The language of the brothers' confession here at this juncture in Genesis 42 mirrors eerily the language of their first attack on Joseph in Genesis 37.
Genesis 37.19: And they said one to another: 'Behold, this dreamer cometh/וַיֹּאמְרוּ, אִישׁ אֶל-אָחִיו: הִנֵּה, בַּעַל הַחֲלֹמוֹת הַלָּזֶה--בָּא.
Genesis 42.21: וַיֹּאמְרוּ אִישׁ אֶל-אָחִיו, אֲבָל אֲשֵׁמִים
אֲנַחְנוּ עַל-אָחִינוּ, אֲשֶׁר רָאִינוּ צָרַת נַפְשׁוֹ בְּהִתְחַנְנוֹ
אֵלֵינוּ, וְלֹא שָׁמָעְנוּ; עַל-כֵּן בָּאָה אֵלֵינוּ, הַצָּרָה הַזֹּאת. And they said one to another: 'We are verily guilty concerning
our brother, in that we saw the distress of his soul, when he besought
us, and we would not hear; therefore is this distress come upon us.'
וַיֹּאמְרוּ, אִישׁ אֶל-אָחִיו: And they said to one another.
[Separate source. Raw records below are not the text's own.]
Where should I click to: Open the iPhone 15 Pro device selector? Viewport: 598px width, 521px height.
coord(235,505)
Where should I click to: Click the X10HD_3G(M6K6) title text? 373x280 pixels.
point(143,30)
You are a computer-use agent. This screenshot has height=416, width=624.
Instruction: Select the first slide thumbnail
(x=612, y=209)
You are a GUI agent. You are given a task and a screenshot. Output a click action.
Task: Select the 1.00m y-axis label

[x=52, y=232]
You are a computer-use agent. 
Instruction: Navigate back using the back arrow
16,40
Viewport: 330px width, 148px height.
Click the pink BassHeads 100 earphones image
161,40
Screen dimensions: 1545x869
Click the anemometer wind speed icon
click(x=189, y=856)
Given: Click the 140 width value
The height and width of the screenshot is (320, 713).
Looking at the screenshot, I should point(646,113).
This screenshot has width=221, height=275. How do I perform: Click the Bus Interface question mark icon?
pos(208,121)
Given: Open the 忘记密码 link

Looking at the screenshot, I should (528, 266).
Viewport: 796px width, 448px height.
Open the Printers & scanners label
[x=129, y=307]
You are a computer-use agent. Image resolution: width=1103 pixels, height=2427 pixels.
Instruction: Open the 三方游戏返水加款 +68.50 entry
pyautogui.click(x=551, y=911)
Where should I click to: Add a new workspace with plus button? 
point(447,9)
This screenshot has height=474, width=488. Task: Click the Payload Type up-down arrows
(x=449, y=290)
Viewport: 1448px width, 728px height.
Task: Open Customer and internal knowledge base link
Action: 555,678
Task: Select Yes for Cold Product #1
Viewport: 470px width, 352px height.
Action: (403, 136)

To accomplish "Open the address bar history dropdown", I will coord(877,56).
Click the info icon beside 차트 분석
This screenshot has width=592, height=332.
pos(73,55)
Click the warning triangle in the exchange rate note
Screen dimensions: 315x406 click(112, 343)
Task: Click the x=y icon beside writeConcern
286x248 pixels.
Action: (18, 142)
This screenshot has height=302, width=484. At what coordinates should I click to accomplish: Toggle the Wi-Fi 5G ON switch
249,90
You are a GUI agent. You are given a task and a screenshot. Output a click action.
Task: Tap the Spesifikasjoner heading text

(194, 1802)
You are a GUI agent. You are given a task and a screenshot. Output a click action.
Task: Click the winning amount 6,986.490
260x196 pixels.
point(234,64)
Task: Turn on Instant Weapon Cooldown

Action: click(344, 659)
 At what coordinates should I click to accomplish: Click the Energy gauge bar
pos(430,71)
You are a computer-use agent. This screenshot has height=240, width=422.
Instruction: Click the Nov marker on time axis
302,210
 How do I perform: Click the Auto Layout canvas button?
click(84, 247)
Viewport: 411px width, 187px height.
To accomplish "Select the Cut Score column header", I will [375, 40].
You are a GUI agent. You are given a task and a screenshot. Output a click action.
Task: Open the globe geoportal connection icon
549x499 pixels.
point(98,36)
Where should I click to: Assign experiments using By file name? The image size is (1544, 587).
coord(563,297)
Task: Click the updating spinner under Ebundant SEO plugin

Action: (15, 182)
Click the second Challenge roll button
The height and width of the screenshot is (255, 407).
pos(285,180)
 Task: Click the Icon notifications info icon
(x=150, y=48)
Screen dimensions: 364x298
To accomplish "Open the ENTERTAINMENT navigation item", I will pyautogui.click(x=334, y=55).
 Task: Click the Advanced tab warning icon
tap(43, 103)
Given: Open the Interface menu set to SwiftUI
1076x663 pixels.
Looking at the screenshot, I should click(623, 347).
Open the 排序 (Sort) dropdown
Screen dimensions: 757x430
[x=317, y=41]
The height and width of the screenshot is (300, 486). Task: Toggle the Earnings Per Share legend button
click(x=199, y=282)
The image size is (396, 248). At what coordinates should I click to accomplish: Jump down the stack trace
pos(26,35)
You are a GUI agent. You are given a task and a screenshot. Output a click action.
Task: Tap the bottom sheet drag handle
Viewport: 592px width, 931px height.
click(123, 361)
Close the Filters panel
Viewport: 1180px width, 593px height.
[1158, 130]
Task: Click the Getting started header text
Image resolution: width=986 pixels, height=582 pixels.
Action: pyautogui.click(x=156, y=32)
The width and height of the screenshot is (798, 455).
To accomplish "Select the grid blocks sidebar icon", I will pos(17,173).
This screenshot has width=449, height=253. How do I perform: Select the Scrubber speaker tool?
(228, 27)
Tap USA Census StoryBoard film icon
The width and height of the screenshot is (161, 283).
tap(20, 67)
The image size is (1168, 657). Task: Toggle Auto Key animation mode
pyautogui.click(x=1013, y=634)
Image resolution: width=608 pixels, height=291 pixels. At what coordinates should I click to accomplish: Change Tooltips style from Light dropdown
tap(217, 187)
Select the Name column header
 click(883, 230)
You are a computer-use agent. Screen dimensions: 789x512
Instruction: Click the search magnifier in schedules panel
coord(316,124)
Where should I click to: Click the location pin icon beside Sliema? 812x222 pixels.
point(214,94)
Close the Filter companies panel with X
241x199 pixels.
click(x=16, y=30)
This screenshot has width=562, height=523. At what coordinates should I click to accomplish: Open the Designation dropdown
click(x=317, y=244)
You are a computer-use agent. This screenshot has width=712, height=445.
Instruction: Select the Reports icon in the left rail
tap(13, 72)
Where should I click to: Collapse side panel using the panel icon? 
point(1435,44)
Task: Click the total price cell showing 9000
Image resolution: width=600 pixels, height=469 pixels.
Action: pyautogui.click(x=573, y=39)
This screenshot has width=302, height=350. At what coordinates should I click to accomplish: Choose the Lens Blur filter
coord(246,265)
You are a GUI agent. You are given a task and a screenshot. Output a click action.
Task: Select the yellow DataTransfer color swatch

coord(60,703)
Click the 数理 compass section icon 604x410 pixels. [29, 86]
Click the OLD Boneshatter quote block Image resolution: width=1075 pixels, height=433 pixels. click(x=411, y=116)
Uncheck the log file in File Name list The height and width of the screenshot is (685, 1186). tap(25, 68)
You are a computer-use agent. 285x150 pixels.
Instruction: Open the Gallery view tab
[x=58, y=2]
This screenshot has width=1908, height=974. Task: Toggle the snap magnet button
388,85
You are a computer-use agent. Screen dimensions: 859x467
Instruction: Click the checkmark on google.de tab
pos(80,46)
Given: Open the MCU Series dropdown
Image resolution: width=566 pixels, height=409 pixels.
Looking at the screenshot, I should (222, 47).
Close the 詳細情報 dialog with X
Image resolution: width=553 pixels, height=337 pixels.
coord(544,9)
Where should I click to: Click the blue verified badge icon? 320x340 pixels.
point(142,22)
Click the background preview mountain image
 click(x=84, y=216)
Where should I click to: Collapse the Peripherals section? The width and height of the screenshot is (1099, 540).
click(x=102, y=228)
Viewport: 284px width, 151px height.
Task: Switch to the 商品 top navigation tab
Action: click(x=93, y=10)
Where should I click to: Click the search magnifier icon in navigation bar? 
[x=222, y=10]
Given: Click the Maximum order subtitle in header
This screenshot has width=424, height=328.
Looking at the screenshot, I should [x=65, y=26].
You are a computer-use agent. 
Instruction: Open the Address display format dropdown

In the first instance, we have recorded the brothers' mocking tone used as the weapon first wielded against Joseph. His dreaming, his skill of elevation that brings him down the motivating factor for his brothers' decision to speak "to one another" and conspire against Joseph.
In the second instance, they speak "to one another" in an admission of guilt, in their taking of responsibility for "the distress of his soul" when he sought them out, only to not be heard. So that their sin is fundamentally one of neglect their brother's essence, his inner life, his very soul.
That this neglect was expressed in blood, smeared onto his coat in a shocking display of their pain and disdain over not only their brother's uniqueness but their father's celebration of it as well, is a powerful echoing the first sibling rivalry that resulted in murder, that of Cain and Abel. Fitting, then, that at the first murder--Cain killing Abel--was preceded by a truncated dialogue not recorded by Torah, in Genesis 4.8, "And Cain said to his brother Abel..." but the text hangs empty, an elusive ellipsis that howls for meaning.
At least when people speak, in other words, even words of anger and harshness, there is something to work with and even repent for--not only one generation's sins but those inherited expressions from their familial past; silence, it seems, might be worse. Repression, let's say, explodes onto future generations, only to eventually be brought into the open, spoken, and, in these weeks of the Joseph cycle, move to reconciliation.
Joseph and his family, therefore, model for us the organizing principle that family can be the laboratory for confrontation of our worst impulses and but most generous acts of forgiveness as well.
What we say to one another, not only once but over a lifetime, become the true narrative of our lives.